Als kind kregen mijn broers en ik een paar stevige lessen in alledaagse levenswijsheid. De eerste les was dat rechtvaardigheid bestaat.
We kregen een enkele keer klappen voor kattenkwaad. Dat waren drie uitgemeten tikken op de billen. Eigenlijk was de aanloop het ergste. In een rijtje, oudste voorop, stonden we voor de deur van de bijkeuken te wachten. De eerste ging naar binnen. “Krom staan”, klonk mijn vaders stem. Dat, en de ingebeelde klappen met de harde kant van een houten handveger, deed meer pijn dan de eigenlijke straf.

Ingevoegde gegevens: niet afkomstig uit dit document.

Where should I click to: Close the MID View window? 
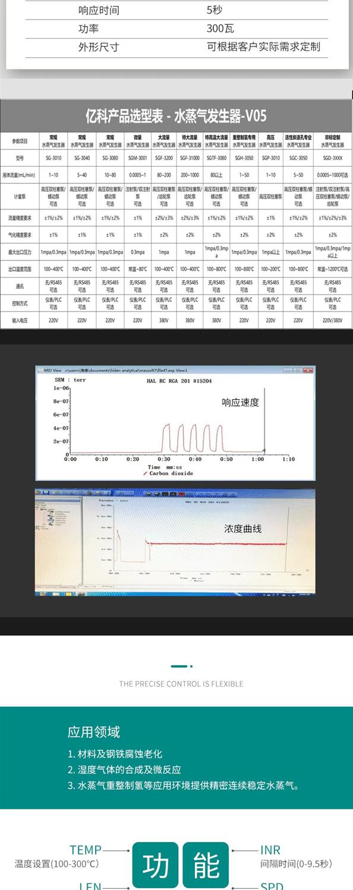click(308, 370)
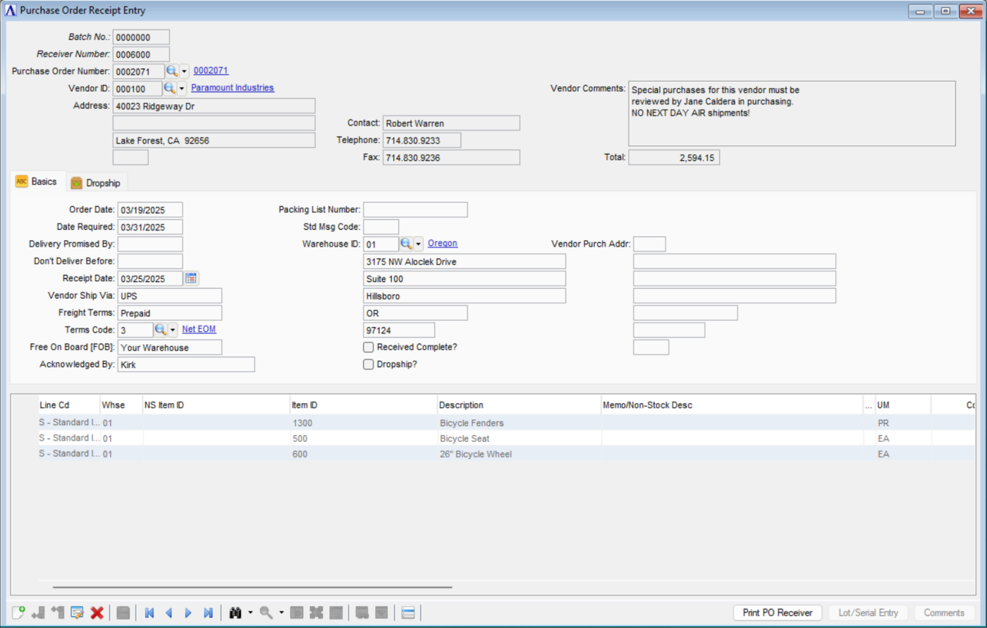Click the Purchase Order Number lookup magnifier
Viewport: 987px width, 628px height.
tap(171, 71)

De rechtvaardigheid was dat de eerste weliswaar de hardste klappen kreeg, maar de wachtenden hadden de meebeleefde straf van hun voorgangers erbij. Zo werd het meteen een les in empathie. Mijn vaders boodschap, als we onze onschuld probeerden te bepleiten, was dat we dan deze keer maar moesten zien als straf voor al die keren dat we iets hadden gedaan en niet waren betrapt. Ook kregen we bijna altijd allemaal tegelijk straf, tenzij overduidelijk was wie van ons de dader was. De minste tegenstrijdigheid in de onderlinge verhalen, over de toedracht van het voorval, betekende dat we gewoon allemaal op onze donder kregen.
De andere les was dat we met werken alles konden bereiken. Gewoon het beste doen dat in je zit. De rechtvaardigheid daarvan was dat, als je je doel nog niet bereikt had, er kennelijk nog onaangeroerde kansen waren. Sowieso zou je een goed leven hebben, als je maar bezig bleef hard te werken om je doel te bereiken. Het mooiste levenseinde is, ergens tijdens het streven naar je doel, erbij neervallen en je laatste adem uitblazen. Zolang je weet dat je steeds je best hebt gedaan mag je tevreden zijn.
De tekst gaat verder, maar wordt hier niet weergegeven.